[Short exercise]: Retype the items exactly, starting with the first line and going on through the line that contains "motion (358, 442)". Leave the pictures out.

++++ Dataset excerpts ++++

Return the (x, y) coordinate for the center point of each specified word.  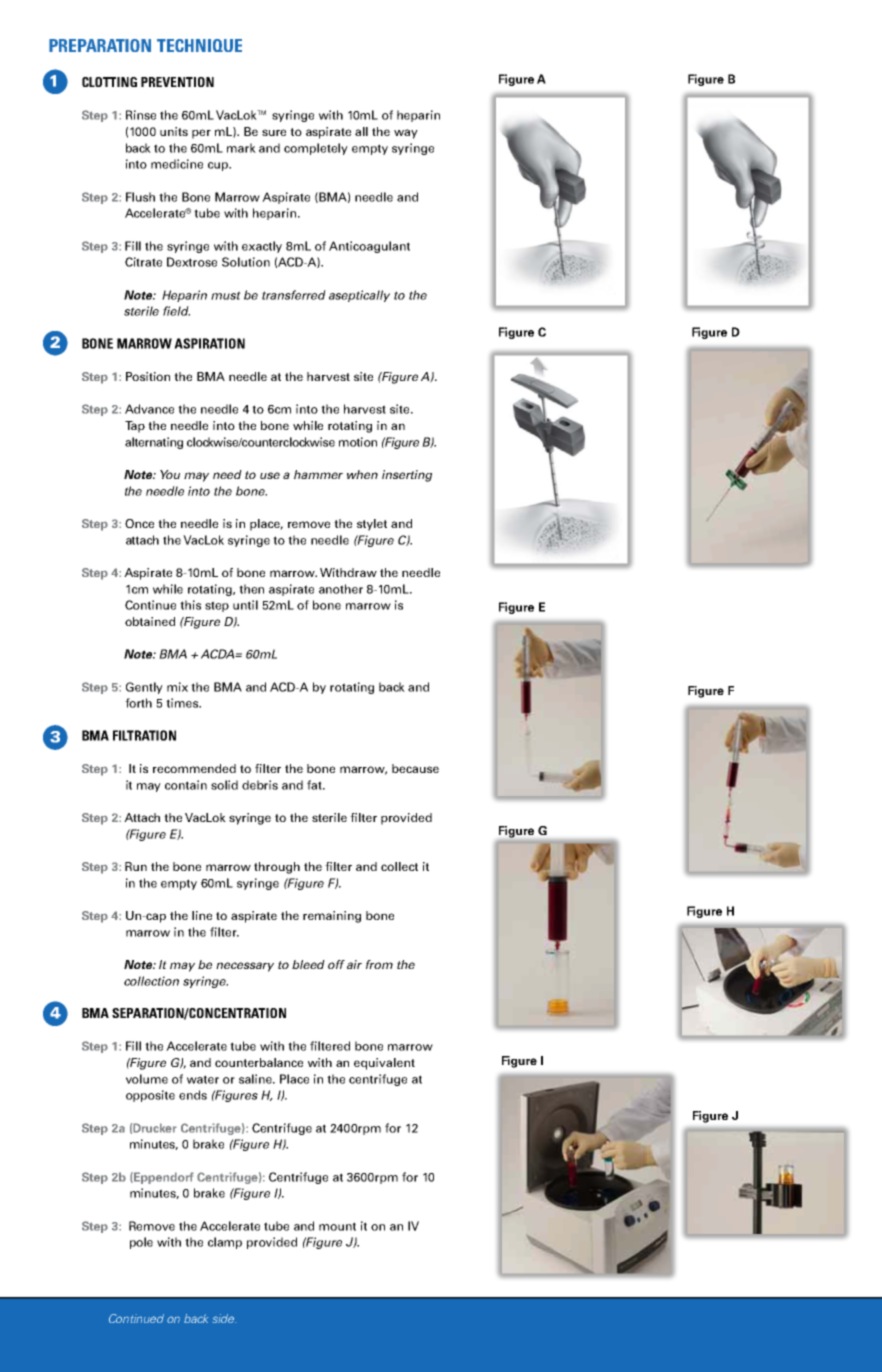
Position (148, 376)
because (415, 768)
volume (147, 1079)
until (245, 605)
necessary (245, 967)
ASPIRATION (209, 343)
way (406, 134)
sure (274, 132)
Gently (144, 688)
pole (141, 1243)
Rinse (141, 115)
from (379, 964)
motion (358, 442)
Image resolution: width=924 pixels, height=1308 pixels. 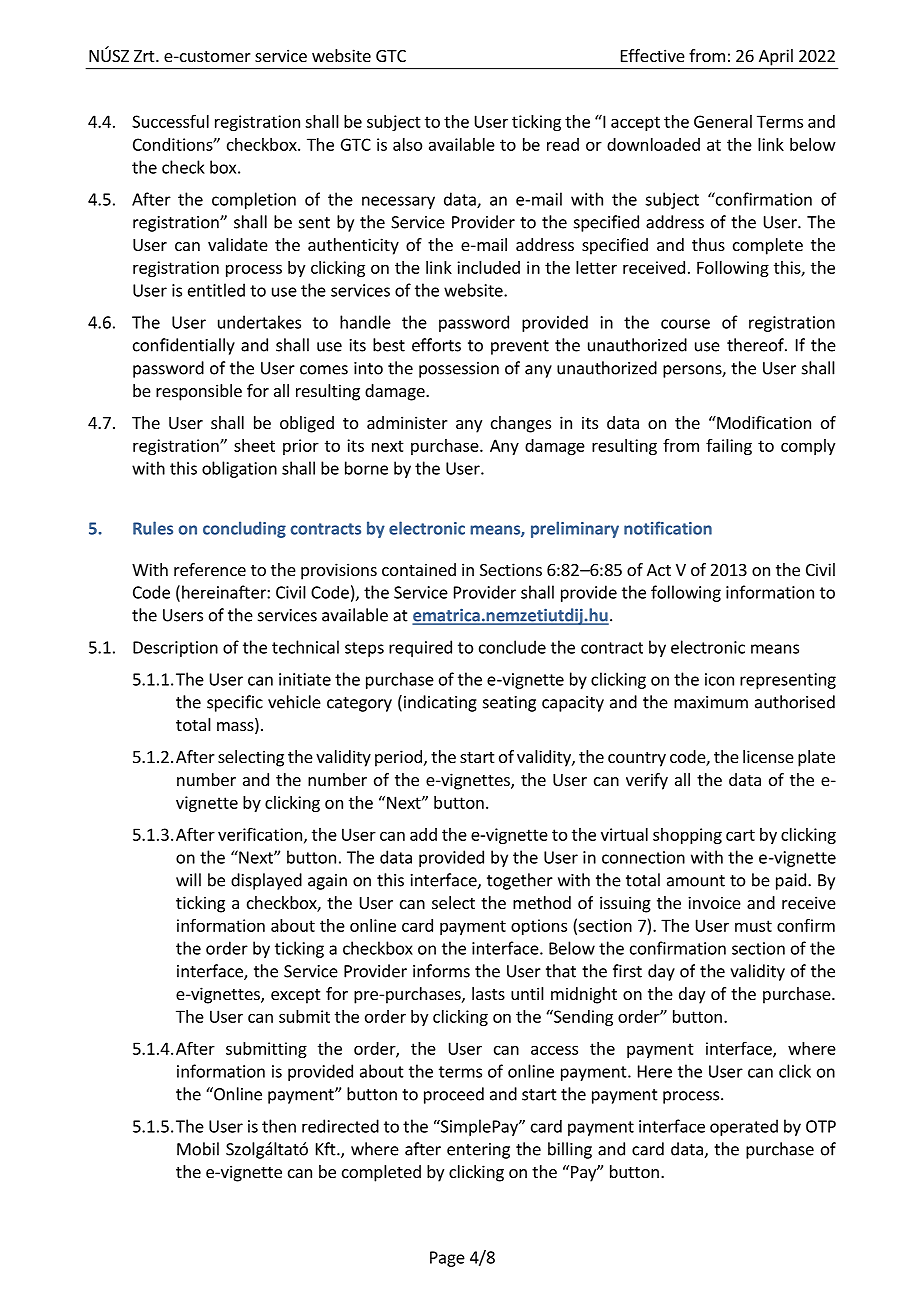 I want to click on possession, so click(x=459, y=370).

++++

[Solution for this task]:
Return the (x, y) coordinate for the center point of each specified word.  
Position (148, 376)
because (415, 768)
volume (147, 1079)
until (245, 605)
necessary (245, 967)
ASPIRATION (209, 343)
way (406, 134)
sure (274, 132)
Gently (144, 688)
pole (141, 1243)
Rinse (141, 115)
from (379, 964)
motion (358, 442)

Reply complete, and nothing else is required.